Summer’s coming, the sun is shining, the birds are tweeting and you’re stuck in a tin box. Granted, air conditioning makes life seem far easier but you still crave a convertible. The problem is, your wife and 2.4 children won’t fit in the MGB or MX5 you had in your younger days.

But four seat convertibles are not the preserve of the rich and famous. For little more than the cost of a supermini there are some excellent classics from which to choose. And if your budget doesn’t quite stretch to ten grand we’ve even found one for three. Read on…

Triumph Stag

Think classic four seat convertibles and you think Triumph Stag. That gorgeous Italian styling hides a sonorous V8, beautiful interior and space for four. It’s hard to see how prices for Stags haven’t rocketed like those for Jensens and Jaguars, until you remember the car’s shady past. Engine issues were commonplace, ranging from head gasket failure and overheating to broken valve gear caused by a stretched timing chain. But the specialists have sorted the issues out now – improved cooling systems and careful rebuilds ensure that a Stag engine will last forever if looked after. Rough Stags fetch five grand, with the best pushing fifteen. Ten thousand pounds should get you a solid, cosmetically tidy car that runs well.

Mercedes W124 convertible

The Mercedes W124 convertible was one of THE cars to be seen in in the 1990s.
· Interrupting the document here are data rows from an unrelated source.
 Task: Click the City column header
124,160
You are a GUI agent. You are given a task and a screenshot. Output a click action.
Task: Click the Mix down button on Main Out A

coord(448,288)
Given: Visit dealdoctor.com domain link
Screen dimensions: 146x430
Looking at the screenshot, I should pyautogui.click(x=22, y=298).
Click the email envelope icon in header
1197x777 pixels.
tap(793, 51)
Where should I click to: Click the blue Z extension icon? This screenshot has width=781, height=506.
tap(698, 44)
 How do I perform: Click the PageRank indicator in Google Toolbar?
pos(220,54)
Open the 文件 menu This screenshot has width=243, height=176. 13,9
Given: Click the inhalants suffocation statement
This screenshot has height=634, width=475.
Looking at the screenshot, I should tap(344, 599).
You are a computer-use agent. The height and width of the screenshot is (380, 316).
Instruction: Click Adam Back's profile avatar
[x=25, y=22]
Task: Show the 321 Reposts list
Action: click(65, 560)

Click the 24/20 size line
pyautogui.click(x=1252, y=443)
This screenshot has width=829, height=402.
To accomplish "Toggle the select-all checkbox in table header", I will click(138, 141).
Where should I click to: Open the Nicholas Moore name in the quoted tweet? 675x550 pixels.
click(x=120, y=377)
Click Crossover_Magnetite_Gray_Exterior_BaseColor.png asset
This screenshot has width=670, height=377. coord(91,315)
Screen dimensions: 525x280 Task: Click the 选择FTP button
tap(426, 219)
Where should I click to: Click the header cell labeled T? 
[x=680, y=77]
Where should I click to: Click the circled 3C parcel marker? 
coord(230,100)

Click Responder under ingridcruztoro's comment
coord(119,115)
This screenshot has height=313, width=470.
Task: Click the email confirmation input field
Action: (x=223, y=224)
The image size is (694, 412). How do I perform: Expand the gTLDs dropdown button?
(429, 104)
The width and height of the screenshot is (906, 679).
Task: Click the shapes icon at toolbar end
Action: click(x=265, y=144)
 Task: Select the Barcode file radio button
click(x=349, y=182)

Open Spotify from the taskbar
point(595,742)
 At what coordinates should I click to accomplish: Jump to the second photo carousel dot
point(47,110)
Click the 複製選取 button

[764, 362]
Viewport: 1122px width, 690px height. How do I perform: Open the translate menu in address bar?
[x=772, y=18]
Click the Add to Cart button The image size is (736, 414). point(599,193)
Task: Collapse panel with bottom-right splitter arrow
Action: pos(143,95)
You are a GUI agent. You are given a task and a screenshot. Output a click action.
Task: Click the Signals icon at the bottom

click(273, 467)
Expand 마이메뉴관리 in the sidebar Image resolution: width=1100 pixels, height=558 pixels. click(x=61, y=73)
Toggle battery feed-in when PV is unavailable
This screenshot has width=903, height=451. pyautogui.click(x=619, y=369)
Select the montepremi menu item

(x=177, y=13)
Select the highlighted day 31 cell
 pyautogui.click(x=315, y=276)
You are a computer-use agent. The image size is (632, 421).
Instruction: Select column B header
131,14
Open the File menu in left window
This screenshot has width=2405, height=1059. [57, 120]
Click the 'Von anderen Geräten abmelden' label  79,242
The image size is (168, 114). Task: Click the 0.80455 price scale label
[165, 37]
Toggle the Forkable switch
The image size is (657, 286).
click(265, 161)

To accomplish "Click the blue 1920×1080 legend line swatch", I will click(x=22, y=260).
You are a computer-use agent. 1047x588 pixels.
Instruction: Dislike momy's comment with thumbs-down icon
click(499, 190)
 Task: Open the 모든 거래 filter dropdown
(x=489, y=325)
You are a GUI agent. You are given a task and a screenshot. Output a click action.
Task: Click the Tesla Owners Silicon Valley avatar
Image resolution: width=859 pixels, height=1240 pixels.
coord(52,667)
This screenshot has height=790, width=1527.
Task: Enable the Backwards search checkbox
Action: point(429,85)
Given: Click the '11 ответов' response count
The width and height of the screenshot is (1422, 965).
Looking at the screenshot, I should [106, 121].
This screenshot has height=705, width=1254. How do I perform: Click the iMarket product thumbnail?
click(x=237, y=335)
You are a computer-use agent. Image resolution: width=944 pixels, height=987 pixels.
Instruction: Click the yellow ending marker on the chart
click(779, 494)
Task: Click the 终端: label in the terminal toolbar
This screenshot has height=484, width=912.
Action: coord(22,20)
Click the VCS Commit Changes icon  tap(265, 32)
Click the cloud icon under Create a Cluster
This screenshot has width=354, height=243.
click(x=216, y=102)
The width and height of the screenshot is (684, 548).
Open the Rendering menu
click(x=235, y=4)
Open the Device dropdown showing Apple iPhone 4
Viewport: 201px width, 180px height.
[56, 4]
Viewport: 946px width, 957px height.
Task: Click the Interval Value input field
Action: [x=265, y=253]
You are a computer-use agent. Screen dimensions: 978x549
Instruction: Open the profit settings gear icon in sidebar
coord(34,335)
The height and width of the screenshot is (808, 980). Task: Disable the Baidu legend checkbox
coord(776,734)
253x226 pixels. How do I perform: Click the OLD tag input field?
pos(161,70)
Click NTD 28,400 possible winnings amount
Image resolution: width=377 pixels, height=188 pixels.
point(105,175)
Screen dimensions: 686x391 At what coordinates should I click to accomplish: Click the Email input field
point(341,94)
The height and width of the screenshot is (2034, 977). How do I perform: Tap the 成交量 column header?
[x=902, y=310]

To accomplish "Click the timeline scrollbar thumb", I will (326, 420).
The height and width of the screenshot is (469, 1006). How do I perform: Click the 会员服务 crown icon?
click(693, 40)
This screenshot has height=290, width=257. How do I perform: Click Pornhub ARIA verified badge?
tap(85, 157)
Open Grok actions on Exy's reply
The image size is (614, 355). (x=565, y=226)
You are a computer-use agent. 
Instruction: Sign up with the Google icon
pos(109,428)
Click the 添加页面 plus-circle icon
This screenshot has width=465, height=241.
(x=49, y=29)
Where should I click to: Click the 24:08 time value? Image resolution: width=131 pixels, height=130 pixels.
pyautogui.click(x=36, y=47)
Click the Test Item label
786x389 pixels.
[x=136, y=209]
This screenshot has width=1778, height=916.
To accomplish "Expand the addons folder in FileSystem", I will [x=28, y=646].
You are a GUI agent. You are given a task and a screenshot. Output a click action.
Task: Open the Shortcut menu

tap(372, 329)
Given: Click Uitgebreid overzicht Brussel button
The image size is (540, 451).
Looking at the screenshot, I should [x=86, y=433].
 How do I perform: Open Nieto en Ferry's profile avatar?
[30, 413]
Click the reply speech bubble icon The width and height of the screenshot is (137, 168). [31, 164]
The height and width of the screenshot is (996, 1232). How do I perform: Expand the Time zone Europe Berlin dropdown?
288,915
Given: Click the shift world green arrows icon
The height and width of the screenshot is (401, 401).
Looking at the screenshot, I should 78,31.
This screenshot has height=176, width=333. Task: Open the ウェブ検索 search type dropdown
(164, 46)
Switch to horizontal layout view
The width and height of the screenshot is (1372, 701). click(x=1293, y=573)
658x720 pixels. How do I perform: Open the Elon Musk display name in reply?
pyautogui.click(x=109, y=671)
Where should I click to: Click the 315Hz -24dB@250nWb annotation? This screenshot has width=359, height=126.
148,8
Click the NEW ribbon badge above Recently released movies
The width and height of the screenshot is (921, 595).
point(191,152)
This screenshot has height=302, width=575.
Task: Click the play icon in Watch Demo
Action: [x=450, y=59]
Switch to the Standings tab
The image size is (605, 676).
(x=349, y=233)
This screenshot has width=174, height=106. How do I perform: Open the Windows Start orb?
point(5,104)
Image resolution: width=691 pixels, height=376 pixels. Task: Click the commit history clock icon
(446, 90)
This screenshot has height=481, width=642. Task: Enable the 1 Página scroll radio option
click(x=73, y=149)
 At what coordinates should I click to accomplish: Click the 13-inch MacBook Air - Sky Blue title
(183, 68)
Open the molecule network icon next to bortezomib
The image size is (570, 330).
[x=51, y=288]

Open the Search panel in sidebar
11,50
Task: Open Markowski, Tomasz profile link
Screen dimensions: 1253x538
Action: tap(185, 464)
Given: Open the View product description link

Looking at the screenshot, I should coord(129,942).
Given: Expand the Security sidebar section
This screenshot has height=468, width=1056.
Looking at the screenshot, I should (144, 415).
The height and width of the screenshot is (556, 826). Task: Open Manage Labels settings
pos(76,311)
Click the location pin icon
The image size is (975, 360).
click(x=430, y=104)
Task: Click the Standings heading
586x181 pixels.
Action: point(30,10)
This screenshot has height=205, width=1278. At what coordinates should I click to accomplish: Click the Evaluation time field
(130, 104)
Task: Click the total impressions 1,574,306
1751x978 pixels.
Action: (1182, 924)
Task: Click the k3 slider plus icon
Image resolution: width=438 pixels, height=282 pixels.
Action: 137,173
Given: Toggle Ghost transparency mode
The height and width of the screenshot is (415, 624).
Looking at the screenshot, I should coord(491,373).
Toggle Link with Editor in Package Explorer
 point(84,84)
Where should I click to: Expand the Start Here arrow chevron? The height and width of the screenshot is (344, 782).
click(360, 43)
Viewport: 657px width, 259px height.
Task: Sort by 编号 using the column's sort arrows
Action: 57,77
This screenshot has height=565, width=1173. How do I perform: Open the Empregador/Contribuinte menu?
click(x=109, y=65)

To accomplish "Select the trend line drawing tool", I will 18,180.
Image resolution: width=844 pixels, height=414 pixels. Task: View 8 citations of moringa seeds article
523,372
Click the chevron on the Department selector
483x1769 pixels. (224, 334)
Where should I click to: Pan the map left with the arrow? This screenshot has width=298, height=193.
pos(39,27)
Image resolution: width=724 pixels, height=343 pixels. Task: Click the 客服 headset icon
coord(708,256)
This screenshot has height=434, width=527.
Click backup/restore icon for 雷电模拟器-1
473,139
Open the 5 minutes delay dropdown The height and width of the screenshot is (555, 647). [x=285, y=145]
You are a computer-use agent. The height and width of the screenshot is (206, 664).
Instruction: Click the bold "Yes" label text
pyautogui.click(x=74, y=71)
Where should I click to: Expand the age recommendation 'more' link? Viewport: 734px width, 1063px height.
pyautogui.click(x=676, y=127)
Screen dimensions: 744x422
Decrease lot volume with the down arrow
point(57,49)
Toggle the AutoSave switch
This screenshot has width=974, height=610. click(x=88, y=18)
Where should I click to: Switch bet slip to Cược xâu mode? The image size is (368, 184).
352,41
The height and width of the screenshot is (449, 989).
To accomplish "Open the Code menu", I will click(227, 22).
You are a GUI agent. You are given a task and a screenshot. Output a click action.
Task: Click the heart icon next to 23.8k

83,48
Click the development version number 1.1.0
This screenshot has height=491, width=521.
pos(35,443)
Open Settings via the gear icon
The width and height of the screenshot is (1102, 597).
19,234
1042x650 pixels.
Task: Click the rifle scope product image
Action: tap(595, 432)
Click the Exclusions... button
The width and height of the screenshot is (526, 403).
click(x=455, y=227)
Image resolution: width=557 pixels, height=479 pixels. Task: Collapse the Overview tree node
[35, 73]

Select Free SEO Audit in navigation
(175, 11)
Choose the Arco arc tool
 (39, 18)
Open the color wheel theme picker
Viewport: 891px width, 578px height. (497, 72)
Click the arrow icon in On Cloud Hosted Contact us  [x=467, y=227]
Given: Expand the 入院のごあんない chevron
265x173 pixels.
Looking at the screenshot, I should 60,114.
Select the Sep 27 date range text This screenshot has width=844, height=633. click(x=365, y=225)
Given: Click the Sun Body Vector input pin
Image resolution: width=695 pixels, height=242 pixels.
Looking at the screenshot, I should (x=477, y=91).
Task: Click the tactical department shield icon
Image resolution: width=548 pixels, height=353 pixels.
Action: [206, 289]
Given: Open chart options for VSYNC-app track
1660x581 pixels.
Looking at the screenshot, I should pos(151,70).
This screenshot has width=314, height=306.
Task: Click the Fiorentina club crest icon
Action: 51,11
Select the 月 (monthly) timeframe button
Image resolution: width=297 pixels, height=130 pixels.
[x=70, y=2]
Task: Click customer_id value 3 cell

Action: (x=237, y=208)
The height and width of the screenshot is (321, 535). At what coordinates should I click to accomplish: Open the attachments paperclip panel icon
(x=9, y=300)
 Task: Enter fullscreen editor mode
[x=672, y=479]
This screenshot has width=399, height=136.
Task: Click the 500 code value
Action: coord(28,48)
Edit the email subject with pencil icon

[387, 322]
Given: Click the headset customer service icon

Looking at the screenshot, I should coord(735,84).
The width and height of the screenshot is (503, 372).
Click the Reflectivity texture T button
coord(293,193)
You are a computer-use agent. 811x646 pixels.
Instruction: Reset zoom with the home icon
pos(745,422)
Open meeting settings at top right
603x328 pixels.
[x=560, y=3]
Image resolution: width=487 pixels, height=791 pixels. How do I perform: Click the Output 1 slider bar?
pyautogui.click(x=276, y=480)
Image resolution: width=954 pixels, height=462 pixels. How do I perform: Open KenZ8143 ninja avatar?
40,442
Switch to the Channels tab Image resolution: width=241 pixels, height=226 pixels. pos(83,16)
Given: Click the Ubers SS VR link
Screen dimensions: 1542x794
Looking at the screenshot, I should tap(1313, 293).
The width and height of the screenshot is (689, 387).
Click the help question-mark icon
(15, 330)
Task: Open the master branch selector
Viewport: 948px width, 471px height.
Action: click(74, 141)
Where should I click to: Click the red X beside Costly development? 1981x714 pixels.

It oozed elegance and sophistication, yet because it was an E class it didn’t shout too loudly about the state of your bank balance. And it’s this lack of brashness which makes it to appealing as a classic. Everything is assembled so nicely, and it makes you feel special without feeling overbearing. There’s a choice of four and six cylinder engines ranging from 2.2 to 3.2 litres. Best bet for regular use would be a facelifted E220 – and nice ones can be had for well under our £10000 ceiling. You’ll have to look harder to find an E320 convertible within budget, but they are out there.

BMW E30

The 1980s were a time of greed. Greed was good, greed worked, and if you got a big enough bonus you might be able to treat yourself to a new 3-series convertible. These days though, they’re surprisingly cheap. Even a concours condition 325 can be yours for under the ten thousand ceiling, while nice 316s can be had from as little as £4000. We’d choose a six cylinder car, and the manual transmission cars are more desirable. The Baur converted early cars with fixed windows – known as cabriolets, not convertibles – are less desirable, and command less value as a result.

Reliant GTC

The demise of the Triumph Stag led to a gap in the market for an upmarket four seat convertible. Fortunately, Reliant was at hand. Taking a tin opener to its Scimitar GTE the Tamworth company created a car which looked familiar to Triumph fans – the T bar roof of the Stag was replicated, and the GTC hood frame began life on the Triumph. But an £11360 convertible was not the car Britain wanted after the winter of discontent and on the brink of recession. Just 442 were sold. They can be had for as little as £2500 now, though really nice examples command £6-7000.

Vauxhall Cavalier convertible

Classic convertibles needn’t be the preserve of the rich and famous. The 1960s proved that; Triumph Herald convertible, Morris Minor, Hillman Minx and more. But as the 60s became the 70s drophead versions of humdrum saloons fell out of fashion and it took until the 1990s for them to come back into vogue. But in the 1980s, General Motors decided to be different. They took the 2 door Vauxhall Cavalier, sent it to coachbuilder Hammond and Theide to have the roof cut off, stuck the 1.8 litre engine from the Sri in and stood back. While never a huge seller, demand was sufficient for Vauxhall to keep the car on their books from 1985 to 1989. And they’re not expensive to buy now; £4500 buys one of the very best, with plenty of nice examples around the £3000 mark.

With classic bargains like these which are fun for all the family, there’s no excuse not to go topless this summer. But buy them now – as the weather gets warmer, they’re going to get more desirable. Prices can only rise in line with the temperature.